This morning, I’ll be on K-104 for an interview. Tomorrow, on KTVE, Channel 10. I must get word of this book out.
I’ve been selling some copies of Red River Fever lately. Here are some endorsements of and reactions to my first novel, Red River Fever. I think they reveal why the themes of my novel will always be current and relevant to people living in the South.

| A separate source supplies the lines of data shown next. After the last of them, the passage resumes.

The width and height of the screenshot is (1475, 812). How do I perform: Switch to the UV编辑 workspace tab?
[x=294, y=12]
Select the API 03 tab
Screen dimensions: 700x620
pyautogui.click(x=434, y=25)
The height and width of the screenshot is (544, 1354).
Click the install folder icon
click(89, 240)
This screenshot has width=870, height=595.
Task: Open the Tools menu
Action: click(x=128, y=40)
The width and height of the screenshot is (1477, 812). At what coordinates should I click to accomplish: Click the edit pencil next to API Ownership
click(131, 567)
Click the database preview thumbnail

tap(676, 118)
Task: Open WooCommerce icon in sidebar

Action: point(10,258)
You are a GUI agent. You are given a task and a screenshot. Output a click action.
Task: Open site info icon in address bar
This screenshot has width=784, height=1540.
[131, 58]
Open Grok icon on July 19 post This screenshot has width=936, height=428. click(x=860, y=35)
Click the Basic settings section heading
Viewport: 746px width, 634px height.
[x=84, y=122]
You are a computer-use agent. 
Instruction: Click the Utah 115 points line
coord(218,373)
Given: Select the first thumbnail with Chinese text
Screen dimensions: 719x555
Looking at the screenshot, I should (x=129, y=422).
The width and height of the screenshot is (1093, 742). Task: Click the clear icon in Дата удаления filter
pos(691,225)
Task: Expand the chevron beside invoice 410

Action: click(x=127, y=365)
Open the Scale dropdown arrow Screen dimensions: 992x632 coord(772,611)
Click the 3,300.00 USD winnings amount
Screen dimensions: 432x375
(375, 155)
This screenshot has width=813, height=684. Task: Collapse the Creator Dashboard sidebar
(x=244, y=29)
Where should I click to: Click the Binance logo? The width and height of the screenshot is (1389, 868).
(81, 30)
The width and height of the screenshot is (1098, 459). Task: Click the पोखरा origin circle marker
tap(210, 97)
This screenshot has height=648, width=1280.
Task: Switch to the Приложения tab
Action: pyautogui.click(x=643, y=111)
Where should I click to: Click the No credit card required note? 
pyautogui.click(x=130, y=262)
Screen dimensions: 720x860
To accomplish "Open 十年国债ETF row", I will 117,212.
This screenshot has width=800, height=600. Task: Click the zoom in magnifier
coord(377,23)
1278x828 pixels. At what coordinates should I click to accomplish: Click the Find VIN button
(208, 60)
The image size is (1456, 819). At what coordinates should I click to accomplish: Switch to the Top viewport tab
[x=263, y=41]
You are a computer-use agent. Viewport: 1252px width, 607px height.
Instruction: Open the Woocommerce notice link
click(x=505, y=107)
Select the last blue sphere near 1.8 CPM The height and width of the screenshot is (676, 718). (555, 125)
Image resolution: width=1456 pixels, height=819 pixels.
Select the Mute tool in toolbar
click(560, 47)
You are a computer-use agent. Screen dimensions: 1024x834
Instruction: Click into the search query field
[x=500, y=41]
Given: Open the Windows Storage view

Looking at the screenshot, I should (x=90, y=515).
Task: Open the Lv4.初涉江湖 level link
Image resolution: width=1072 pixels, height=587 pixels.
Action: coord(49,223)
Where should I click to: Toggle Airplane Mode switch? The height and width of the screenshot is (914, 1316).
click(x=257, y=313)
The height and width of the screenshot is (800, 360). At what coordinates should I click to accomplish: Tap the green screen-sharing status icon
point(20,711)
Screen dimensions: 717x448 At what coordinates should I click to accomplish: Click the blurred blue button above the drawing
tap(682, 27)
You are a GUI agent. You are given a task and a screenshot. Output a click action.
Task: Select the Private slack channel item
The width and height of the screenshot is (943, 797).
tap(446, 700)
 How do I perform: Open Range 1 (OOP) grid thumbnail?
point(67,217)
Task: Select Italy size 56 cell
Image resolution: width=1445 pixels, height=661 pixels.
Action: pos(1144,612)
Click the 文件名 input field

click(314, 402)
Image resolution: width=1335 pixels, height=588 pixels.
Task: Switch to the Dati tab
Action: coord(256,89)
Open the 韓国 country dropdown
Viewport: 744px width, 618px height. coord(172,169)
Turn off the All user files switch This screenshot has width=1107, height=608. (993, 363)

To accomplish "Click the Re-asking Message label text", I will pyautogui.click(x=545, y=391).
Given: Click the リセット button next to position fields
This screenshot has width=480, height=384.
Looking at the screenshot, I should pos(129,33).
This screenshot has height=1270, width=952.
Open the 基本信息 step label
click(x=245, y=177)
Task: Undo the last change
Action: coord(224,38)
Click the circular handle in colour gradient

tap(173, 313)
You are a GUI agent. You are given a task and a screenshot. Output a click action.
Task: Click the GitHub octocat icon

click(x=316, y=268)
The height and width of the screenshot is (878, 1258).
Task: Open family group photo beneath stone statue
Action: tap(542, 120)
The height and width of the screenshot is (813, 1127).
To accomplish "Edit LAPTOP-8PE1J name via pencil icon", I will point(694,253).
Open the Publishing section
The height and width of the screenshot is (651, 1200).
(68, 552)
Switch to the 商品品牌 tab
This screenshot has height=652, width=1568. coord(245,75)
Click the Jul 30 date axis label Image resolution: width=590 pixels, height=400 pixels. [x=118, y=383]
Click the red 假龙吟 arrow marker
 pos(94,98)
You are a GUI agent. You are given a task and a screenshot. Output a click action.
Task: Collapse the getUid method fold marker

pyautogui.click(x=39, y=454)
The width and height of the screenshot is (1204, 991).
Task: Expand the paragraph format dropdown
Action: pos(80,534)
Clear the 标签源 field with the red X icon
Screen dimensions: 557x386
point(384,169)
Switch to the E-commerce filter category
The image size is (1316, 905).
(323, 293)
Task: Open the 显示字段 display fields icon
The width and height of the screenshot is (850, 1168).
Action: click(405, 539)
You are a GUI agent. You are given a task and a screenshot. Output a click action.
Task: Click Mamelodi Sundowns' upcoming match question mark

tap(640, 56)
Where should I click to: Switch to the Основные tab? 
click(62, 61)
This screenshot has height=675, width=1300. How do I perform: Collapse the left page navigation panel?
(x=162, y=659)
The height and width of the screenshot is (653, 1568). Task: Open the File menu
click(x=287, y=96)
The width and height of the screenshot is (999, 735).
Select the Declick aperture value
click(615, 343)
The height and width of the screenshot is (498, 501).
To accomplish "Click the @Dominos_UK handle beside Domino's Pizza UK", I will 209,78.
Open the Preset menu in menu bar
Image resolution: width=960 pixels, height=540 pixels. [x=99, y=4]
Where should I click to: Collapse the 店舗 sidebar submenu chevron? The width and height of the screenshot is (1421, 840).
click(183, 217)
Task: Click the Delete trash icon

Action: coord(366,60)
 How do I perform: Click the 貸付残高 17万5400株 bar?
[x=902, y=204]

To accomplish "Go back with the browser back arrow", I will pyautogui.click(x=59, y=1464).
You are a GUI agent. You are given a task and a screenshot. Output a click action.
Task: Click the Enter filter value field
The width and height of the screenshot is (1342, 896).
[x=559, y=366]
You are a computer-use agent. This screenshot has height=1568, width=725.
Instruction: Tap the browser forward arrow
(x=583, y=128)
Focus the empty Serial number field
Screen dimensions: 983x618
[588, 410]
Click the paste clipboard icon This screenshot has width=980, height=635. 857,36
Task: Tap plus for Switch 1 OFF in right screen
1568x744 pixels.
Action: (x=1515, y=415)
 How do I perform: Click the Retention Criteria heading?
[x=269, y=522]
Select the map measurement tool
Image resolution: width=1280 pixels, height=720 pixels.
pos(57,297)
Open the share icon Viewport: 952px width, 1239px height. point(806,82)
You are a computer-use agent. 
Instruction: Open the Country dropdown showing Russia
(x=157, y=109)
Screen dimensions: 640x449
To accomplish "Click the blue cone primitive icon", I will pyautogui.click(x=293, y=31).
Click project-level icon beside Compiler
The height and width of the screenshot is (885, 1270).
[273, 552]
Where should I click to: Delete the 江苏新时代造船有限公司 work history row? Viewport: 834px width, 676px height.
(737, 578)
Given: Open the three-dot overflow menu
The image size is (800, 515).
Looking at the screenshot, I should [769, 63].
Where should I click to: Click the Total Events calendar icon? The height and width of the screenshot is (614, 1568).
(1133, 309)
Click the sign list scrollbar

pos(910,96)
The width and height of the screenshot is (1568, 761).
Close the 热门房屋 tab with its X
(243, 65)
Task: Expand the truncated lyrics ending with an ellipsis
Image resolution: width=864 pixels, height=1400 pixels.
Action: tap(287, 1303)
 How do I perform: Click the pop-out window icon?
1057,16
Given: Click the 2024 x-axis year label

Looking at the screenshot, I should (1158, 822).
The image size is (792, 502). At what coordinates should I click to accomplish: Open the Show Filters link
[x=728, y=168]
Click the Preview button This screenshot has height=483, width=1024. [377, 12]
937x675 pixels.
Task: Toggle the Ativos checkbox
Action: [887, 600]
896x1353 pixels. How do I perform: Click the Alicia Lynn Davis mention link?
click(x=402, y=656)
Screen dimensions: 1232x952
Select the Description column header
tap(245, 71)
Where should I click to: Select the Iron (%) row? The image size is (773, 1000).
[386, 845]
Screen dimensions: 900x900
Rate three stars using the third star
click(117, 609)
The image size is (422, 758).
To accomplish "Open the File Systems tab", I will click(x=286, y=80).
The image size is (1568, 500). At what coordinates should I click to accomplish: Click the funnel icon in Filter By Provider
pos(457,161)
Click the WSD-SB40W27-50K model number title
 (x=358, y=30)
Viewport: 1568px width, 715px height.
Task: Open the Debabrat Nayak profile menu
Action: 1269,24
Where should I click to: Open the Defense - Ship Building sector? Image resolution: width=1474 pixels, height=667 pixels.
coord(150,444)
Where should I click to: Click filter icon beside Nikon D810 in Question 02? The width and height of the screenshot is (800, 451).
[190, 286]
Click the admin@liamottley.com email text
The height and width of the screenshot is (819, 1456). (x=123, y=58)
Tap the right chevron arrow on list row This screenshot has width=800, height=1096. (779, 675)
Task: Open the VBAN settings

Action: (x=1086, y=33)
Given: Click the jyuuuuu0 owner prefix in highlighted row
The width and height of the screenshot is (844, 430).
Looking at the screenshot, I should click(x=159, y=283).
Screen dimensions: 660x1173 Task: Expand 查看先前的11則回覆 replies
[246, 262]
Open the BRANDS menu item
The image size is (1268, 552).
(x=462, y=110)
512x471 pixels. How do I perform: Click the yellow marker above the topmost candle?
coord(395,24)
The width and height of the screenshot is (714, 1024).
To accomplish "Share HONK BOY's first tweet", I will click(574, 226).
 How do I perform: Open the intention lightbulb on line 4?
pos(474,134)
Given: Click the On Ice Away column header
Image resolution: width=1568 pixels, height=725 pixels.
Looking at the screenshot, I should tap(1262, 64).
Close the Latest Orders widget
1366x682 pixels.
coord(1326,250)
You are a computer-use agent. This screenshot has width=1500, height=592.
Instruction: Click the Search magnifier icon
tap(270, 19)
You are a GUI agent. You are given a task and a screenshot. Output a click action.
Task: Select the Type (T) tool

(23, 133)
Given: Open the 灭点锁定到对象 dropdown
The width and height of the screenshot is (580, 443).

One of Rickey Pittman’s mottoes is a quote from Akira Kurosawa: “The role of the artist is to not look away.” *Red River Fever* never looks away. It is a vision of hell where evil is perfectly interpenetrated with ordinary life, while the good is superficial and eccentric. It is Dashiell Hammett’s *Red Harvest* reborn in the American South of the 1970s, a place where the lives of dogs and fish, and finally of men and women, have lost their intrinsic value. Where vitality has become a fever, a disease, and where love itself withers in the heat. Don’t be fooled by its localities of time and place. What Rickey is talking about is the condition of the American soul right now, not some faraway Gothic but what’s right in the mirror, if we dare to open our eyes and not look away–David Lenson, Professor, Comparative Literature, University of Massachusetts, Amherst.
Some haunting, graphic scenes. The characters really come to life. . . people just like that live in Hebert and Start. A powerful, frightening statement on living in the South.